Eine Sache stört mich an dem Buch aber doch: Es ist anscheinend am Schluss nicht noch einmal gewissenhaft auf Fehler überprüft worden. Für ein Buch in einem professionellen Verlag ist mir die Menge an Tippfehlern, Wiederholungen und Inkonsistenzen zu hoch. Liest denn aus Kostengründen heute niemand mehr abschließend Korrektur? Beispiele:
  • Ein paar Tippfehler (aus dem Gedächtnis): Weisenknabe, Dupui, Macinelle, Priem am Chiemsee, Giovanni di Lorenzo (das ist der Zeit-Journalist, der eigentlich gemeinte italienische Geheimdienstchef hieß de Lorenzo)

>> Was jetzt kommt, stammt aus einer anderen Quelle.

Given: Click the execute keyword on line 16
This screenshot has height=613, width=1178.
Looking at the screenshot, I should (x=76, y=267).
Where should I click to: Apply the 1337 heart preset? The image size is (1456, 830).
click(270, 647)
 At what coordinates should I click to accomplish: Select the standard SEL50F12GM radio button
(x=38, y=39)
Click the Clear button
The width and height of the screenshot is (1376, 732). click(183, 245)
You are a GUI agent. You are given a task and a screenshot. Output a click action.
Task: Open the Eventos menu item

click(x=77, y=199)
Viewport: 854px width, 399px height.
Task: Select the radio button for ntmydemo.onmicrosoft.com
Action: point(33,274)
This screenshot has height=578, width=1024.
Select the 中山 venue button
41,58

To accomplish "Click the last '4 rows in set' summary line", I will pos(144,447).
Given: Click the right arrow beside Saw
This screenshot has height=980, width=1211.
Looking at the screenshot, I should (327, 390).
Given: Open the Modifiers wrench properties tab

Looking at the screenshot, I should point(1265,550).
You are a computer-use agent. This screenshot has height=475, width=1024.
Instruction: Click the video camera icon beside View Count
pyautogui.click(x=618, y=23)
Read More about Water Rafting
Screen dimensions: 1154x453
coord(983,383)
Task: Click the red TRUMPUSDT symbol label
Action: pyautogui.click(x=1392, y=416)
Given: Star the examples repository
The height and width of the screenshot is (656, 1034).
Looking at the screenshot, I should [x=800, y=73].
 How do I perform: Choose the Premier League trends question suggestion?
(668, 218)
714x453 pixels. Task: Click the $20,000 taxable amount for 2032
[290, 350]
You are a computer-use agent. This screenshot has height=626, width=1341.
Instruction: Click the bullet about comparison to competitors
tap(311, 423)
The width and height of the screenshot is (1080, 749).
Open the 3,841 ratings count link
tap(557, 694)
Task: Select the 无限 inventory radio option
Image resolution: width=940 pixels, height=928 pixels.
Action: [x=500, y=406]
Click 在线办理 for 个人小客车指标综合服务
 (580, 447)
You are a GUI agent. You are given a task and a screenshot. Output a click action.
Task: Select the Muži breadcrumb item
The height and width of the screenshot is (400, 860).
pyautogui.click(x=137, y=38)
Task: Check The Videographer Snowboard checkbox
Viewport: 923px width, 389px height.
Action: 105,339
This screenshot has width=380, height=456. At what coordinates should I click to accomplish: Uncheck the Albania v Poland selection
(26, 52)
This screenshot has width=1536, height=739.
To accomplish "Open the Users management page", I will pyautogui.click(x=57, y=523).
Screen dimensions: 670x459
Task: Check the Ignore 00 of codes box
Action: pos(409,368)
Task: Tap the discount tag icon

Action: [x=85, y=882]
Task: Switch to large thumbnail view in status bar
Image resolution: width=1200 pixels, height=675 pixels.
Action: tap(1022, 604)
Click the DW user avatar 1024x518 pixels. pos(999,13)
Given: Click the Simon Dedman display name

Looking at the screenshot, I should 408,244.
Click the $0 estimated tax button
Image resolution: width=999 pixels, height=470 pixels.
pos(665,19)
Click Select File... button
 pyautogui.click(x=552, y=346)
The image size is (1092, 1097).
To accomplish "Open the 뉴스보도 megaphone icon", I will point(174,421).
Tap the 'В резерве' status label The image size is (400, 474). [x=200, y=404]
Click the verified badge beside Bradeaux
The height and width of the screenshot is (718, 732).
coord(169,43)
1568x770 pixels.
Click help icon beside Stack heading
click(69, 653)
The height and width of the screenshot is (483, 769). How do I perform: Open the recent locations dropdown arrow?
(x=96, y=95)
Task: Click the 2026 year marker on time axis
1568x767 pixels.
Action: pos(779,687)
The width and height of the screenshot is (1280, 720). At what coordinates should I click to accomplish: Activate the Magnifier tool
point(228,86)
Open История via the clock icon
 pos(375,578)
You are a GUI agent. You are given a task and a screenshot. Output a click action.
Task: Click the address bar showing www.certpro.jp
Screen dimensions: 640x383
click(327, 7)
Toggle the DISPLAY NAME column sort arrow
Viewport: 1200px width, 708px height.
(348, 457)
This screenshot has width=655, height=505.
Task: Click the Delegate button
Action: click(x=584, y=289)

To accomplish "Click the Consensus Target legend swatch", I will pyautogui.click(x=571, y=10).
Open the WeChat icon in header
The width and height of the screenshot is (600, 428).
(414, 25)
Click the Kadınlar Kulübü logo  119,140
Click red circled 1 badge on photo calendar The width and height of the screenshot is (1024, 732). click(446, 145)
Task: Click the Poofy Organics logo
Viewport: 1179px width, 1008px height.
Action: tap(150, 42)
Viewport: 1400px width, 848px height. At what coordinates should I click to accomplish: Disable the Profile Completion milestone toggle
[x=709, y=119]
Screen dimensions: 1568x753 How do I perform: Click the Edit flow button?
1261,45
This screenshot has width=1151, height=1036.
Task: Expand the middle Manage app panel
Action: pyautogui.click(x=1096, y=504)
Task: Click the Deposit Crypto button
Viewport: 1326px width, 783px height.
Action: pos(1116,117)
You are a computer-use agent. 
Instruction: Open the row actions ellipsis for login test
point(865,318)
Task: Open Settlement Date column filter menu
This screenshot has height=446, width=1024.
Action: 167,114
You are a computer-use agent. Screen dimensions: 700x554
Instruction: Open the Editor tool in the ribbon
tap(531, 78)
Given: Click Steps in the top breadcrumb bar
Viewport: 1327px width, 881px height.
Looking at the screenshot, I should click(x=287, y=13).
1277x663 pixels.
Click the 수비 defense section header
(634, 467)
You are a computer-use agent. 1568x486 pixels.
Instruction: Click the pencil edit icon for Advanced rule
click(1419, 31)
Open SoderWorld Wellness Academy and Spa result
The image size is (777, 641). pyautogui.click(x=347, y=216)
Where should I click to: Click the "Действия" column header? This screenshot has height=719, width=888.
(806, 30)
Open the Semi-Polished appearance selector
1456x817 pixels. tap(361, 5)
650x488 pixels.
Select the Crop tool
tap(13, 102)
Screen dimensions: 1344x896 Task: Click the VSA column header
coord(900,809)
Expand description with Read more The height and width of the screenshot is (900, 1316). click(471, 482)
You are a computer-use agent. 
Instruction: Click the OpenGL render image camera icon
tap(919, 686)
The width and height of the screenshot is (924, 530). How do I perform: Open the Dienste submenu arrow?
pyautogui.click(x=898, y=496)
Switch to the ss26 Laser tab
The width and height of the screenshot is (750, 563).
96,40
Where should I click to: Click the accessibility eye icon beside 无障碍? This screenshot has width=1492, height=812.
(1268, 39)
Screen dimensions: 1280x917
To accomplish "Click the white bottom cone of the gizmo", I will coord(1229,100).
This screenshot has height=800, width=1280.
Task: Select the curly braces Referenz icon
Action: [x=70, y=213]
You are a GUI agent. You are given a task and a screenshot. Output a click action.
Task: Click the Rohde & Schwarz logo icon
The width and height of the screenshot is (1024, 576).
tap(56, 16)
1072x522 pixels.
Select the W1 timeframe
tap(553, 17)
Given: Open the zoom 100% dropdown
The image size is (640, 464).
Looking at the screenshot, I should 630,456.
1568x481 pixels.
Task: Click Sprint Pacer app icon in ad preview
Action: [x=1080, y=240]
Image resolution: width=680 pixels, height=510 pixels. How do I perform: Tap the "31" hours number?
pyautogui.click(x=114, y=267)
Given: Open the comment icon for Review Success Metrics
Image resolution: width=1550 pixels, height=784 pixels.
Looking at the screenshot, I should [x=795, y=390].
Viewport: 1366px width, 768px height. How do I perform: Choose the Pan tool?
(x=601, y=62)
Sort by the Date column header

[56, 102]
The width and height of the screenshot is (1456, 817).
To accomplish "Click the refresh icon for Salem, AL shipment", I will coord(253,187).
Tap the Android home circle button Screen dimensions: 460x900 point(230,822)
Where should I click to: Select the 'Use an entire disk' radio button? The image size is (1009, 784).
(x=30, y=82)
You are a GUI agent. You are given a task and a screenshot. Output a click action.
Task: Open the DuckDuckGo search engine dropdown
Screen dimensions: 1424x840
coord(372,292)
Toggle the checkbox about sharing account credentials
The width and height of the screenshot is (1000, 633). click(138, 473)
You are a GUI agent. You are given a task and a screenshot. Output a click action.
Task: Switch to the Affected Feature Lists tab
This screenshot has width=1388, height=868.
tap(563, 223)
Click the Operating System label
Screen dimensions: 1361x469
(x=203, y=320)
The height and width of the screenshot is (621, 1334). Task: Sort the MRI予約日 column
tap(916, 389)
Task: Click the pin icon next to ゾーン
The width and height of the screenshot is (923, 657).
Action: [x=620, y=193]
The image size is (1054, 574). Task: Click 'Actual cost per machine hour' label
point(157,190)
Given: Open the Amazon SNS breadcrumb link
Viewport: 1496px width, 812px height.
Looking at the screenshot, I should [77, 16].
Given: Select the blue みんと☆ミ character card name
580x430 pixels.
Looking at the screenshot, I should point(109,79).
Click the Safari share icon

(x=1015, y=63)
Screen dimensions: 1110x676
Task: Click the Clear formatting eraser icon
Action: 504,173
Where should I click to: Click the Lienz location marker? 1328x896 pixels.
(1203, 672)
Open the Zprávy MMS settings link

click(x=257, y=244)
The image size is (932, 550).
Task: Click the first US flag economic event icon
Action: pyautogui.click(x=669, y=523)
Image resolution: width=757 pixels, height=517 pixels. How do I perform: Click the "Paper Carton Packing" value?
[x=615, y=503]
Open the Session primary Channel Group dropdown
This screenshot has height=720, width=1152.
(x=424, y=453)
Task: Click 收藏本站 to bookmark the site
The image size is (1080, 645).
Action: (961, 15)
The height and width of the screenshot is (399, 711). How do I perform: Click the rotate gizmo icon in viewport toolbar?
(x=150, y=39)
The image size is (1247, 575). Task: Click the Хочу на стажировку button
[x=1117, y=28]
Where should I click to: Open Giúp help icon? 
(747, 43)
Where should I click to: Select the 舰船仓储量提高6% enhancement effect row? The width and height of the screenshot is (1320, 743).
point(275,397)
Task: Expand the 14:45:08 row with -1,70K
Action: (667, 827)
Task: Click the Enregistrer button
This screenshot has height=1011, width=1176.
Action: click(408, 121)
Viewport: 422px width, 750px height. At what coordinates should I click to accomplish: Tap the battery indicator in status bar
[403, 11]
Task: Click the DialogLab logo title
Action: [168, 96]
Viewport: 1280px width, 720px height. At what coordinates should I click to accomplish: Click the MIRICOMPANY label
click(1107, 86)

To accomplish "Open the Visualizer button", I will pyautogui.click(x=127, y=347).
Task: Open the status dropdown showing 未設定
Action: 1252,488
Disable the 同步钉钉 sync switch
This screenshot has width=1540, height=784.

  • S. 47: Hier wird erwähnt, Kauka hätte sein Fotoalbum mit Zeilen aus einem Gedicht von Felix Dahn eingeleitet, u.a. mit der Zeile „wir tragen keine Krone mit“. Aber das Album ist auf S. 14 abgebildet, und da ist stattdessen deutlich in Kaukas Handschrift „wir tragen keine Schätze mit“ zu lesen.
  • S. 189: „Wenige Wochen später startet Kauka im März (…) mit 12 Folgen (…) Siggi, der Unverwüstliche (…) Mit Veröffentlichung des letzten Titels am 1. April (…)“ Wie soll das gehen, 12 Folgen in einem wöchentlich erscheinenden Heft von März bis April? (Begann natürlich schon im Januar.)
  • Am 22. Juli 1975 trifft Kauka die „fünfunddreißigjährige[n]“ Alexandra (S. 262), am 5. Dezember 1975 heiratet er die „knapp dreißigjährige“ Alexandra (S. 266). Benjamina Button?
  • S. 307: Thurman Scott hat angeblich das Konzept für Superman verkauft. Hier ist Hechelhammer wohl einer Internet-Ente aufgesessen.
  • S. 313: Luzifer erschien „wiederum bei Fleissners Universitas Verlag“. Aber der erste Roman erschien nicht bei Universitas, sondern bei Herbig (auch wenn der auch zu Fleissners Imperium gehörte).
Vielleicht ist ja anderen, die sich mit Rolf Kaukas Leben besser auskannten als ich, noch etwas aufgefallen, das nicht stimmt? Ich lese gerne andere Meinungen.